TASKS TO PERFORM:
A) Do these statements agree with the pigeon adoption thread below? (i) Vinny is offering the pigeons for sale. (ii) The available birds include two fantail pairs. (iii) jaipets offers to take the fantail pairs. For each statement, answer yes or no and quote the deciding words of the thread.
B) Among the entries below, could you reproduce word for word the lines starting with the line that contains "Given: Choose Manual configuration under IPv4" and going on through the end of the entries, leaving out the pictures?

# Home for Fancy Pigeons 4 pairs.



## vinny_wills (Jan 18, 2010)

If there is anybody who are willing to adopt my pigeons who has interest in adoption and to take care of it , And i can only give to the person locally near my place India>Bangalore. 
,Only after verification , Send me a PM.. Not interested to sell them ..

Fancy pigeons available

2 fantail pairs and 1 English Carrier. 

Thanks,
Vinny.


----------



## Coddger (Feb 6, 2011)

Hope you find someone close to your area. Good Luck!


----------



## sreeshs (Aug 16, 2009)

vinny_wills said:


> If there is anybody who are willing to adopt my pigeons who has interest in adoption and to take care of it , And i can only give to the person locally near my place India>Bangalore.
> ,Only after verification , Send me a PM.. Not interested to sell them ..
> 
> Fancy pigeons available
> ...


Vinny, post in the thread by clicking the link below, you will have more chance

http://www.pigeons.biz/forums/f5/meet-indians-50815.html


----------



## vinny_wills (Jan 18, 2010)

Thanks Sreeshs and Coddger.


----------



## jaipets (Feb 4, 2011)

hi vinny

If you have English Carrier pair than i can take that if yes i will give my number.


----------

SUPPLIED MATERIAL:
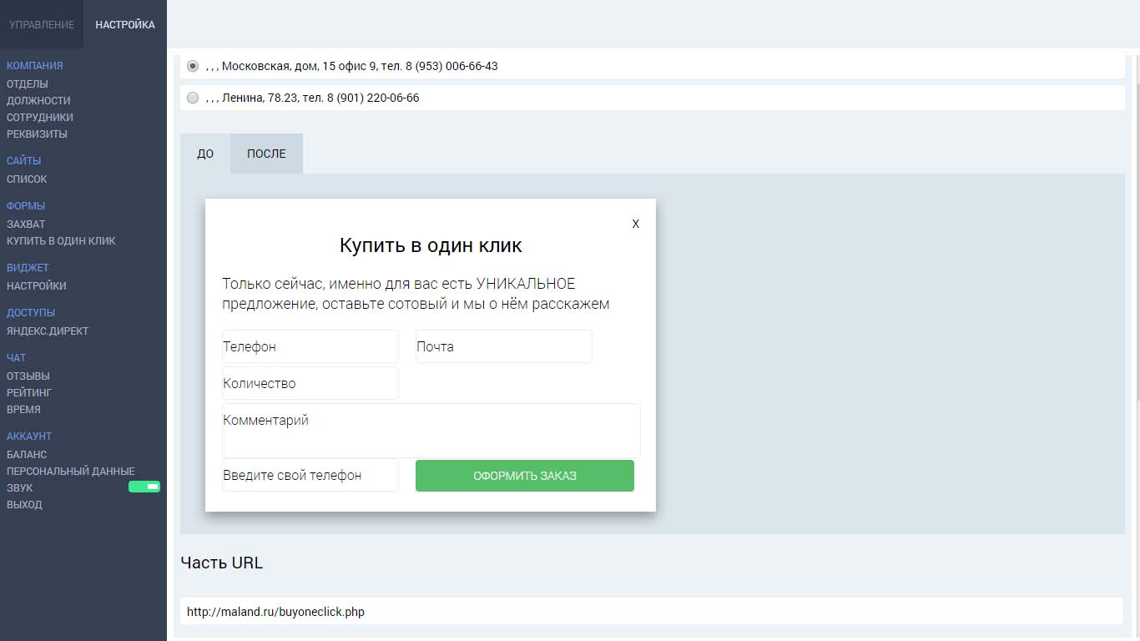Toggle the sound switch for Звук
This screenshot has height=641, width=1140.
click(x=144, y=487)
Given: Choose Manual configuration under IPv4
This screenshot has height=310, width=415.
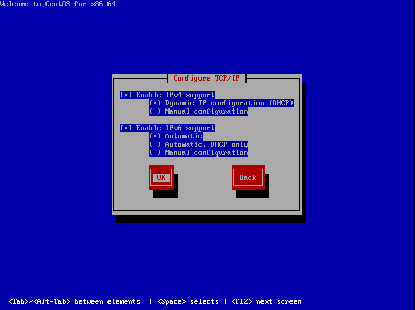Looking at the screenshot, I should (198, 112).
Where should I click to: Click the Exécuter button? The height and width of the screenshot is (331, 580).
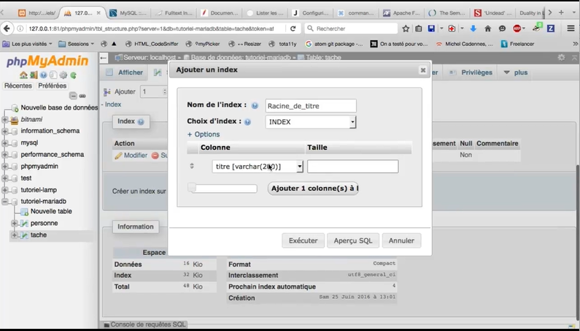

ANSWERS TO THE PROBLEMS:
A)
(i) No: "Not interested to sell them"
(ii) Yes: "2 fantail pairs and 1 English Carrier."
(iii) No: "If you have English Carrier pair than i can take that"

B)
Given: Choose Manual configuration under IPv4
This screenshot has height=310, width=415.
Looking at the screenshot, I should (198, 112).
Where should I click to: Click the Exécuter button? The height and width of the screenshot is (331, 580).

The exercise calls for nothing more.